Rosenthal et al. initially described their 3-field IMRT protocol for treating T1-T2 glottic SCCs to doses ranging from 63-65.25 Gy in 2.25 Gy per fraction to 66-70 Gy in 2 Gy per fraction (77). CTV was contoured to cover the whole larynx, as for conventional 3D-CRT methods. Carotid artery doses were kept as low as possible but V35 and V50 were recorded for each patient. A follow-up paper reported outcomes for 215 patients treated with either lateral POP (153 patients) or IMRT (62 patients) for T1 disease only (78). There were no statistically significant differences in 3- or 5-year local control or overall survival rates for patients with T1a/b disease or between the two radiotherapy modalities, a finding mirrored by Zumsteg et al. (82). Age <60 years and performance status ≤1 were the only factors that correlated with improved overall survival on univariate and multivariate analyses. Four CVA events occurred in the conventional radiotherapy group and none in the IMRT group. Follow-up period is not long enough reliably to compare long-term effects but, based on recurrence data after a median follow-up period of 68 months, the MD Anderson Cancer Centre group now use IMRT techniques to treat all their T1 glottis SCCs.
Patient set-up correction protocols would traditionally have utilised patient alignment or couch shifts using bony anatomy, which is readily visible on portal imaging systems (83). Position verification using cervical vertebrae was used under the assumption that spatial relations between bone and soft tissues are fixed. Early studies of the different components involved in deglutition utilising cineradiography showed marked differences in the ranges and directions of motions between structures (84). This was further replicated using VF, where they not only showed that laryngeal and hyoid motion was separate, but also that it was consistent regardless of the size of bolus being swallowed (85). The importance of understanding motion was highlighted when it was shown that local control rates after radiotherapy delivered by matching to vertebral anatomy were worse than when using laryngeal cartilages (86).
Hamlet et al. more accurately quantified laryngeal motion in patients with early-stage laryngeal cancers using VF (87). They demonstrated that laryngeal motion was greatest in the cranio-caudal (CC) (mean 25.5 mm), more limited in anterior-posterior (AP) (8.3 mm) and negligible in left-right (LR) directions.
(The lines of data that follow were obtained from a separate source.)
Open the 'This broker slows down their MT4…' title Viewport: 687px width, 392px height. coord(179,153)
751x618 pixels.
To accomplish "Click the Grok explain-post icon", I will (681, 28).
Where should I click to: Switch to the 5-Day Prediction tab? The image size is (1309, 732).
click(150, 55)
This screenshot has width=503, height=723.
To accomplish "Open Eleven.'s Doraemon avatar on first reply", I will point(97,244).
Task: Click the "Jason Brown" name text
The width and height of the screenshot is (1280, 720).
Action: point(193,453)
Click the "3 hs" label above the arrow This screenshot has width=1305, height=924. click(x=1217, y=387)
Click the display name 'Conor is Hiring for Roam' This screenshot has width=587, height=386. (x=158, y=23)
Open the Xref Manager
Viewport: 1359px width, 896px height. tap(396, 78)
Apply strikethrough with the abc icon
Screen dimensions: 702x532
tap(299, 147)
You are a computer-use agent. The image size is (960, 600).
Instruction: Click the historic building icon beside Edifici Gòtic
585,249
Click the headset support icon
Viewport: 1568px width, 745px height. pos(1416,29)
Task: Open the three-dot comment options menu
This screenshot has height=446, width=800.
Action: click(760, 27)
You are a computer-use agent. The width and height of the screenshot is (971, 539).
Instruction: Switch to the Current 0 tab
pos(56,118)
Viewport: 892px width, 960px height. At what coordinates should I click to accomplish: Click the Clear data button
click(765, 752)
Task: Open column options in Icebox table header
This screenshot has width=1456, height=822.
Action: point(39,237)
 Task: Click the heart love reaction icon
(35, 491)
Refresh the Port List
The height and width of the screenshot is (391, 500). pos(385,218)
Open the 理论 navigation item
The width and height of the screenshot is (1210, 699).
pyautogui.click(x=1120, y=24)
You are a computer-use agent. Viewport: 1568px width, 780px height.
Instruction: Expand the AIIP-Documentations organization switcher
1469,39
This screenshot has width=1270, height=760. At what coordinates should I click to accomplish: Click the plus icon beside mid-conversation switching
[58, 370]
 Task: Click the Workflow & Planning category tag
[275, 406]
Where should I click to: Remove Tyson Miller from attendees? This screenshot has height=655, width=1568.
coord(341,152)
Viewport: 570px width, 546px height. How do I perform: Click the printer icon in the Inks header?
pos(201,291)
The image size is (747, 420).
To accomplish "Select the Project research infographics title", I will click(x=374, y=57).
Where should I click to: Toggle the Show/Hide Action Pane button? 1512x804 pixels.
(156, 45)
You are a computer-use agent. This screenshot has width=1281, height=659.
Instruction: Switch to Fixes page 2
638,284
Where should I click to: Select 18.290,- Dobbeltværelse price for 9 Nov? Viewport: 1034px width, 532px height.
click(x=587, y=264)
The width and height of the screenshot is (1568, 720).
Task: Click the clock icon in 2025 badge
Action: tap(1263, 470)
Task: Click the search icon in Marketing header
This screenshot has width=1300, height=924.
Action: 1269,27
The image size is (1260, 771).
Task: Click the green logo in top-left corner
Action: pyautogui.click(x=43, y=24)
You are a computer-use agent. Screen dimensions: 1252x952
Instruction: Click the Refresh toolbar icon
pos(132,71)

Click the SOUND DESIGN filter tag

Total duration of deglutition was 1 second, with resultant impact on dose reduction at the superior field edge being as little as 0.5%. Van Asselen et al. further demonstrated, using megavoltage X-ray imaging, that frequency of deglutition is highest in the first 5 fractions of radiotherapy, after which it decreases between fractions 6-10 before slowly increasing by the end of treatment, although still not becoming as frequent as during the first 5 fractions (88). With the realisation that frequency and duration of deglutition is limited, there has been much interest in evolving conventional radiotherapy techniques for ESGC. Motion has, therefore, received further in-depth exploration using more sophisticated imaging modalities such as CBCT and MRI. Bradley et al. first described the use of MR-based imaging to study motion in tumours from a range of head and neck primary subsites, including 5 patients with glottis SCC (89). CC (31.2 mm) and AP (11.6 mm) motion of vocal cords were described during deglutition. They also showed laryngeal motion up to 7.3 mm (CC) and 3.4 mm (AP) during rest, a finding mirrored by other groups (90, 91).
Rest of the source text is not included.